## PROBLEM TO SOLVE
Among the entries below, how many lines have the string "text" in them? Only the number should be given.

## SUPPLIED MATERIAL
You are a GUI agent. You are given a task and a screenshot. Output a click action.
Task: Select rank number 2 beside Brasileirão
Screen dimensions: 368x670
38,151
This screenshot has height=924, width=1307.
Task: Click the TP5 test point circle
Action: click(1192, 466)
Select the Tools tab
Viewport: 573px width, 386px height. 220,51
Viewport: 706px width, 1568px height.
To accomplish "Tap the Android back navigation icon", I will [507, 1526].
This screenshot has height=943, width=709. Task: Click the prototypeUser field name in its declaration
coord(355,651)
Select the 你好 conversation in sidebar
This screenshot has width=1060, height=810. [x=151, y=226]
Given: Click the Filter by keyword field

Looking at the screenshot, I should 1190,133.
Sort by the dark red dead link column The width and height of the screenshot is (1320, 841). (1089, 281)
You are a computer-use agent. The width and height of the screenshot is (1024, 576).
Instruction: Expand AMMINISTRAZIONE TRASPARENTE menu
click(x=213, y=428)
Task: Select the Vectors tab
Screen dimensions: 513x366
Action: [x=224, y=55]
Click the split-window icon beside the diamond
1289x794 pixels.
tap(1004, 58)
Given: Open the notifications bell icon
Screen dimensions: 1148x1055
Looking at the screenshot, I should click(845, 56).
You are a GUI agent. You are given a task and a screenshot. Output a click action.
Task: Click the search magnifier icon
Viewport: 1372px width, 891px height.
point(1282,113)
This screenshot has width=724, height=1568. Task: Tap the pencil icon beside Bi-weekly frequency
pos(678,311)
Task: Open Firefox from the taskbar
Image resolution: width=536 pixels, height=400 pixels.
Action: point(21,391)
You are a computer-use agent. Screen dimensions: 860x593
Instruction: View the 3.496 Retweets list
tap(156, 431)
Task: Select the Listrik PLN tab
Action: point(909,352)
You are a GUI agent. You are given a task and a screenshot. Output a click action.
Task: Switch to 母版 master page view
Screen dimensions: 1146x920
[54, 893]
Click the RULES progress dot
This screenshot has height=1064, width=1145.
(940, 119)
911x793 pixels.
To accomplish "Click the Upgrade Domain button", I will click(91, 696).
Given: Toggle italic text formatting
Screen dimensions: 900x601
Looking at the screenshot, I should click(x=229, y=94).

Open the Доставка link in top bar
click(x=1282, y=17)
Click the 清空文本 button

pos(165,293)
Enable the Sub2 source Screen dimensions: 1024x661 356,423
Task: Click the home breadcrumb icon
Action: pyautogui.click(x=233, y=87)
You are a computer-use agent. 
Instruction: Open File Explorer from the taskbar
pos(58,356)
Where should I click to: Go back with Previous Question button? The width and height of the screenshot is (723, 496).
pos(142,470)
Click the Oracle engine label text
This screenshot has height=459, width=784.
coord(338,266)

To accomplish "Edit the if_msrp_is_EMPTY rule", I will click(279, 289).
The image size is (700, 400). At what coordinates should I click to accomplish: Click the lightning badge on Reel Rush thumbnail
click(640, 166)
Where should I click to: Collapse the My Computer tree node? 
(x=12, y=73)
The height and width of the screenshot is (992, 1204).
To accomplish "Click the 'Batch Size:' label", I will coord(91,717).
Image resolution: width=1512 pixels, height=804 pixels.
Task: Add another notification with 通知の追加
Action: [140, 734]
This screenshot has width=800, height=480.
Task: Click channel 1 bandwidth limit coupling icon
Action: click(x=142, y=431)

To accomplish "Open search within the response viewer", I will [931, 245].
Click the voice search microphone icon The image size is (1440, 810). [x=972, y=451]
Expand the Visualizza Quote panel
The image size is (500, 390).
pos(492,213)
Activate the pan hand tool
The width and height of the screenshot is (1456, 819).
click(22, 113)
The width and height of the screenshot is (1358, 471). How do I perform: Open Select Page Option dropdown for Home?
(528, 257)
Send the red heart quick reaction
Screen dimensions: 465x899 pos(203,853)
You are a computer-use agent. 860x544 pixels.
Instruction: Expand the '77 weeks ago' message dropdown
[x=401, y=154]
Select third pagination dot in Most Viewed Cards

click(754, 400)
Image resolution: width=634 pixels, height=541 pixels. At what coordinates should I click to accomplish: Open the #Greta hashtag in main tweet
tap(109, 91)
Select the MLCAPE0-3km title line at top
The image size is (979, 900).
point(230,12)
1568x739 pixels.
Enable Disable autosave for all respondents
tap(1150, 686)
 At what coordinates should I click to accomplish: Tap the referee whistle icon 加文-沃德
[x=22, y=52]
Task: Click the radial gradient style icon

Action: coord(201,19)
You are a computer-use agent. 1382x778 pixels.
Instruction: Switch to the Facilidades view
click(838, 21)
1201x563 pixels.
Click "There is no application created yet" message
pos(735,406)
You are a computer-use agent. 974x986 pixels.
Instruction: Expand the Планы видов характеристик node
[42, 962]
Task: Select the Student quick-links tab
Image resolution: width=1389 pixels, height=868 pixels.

## ANSWER TO THE PROBLEM
2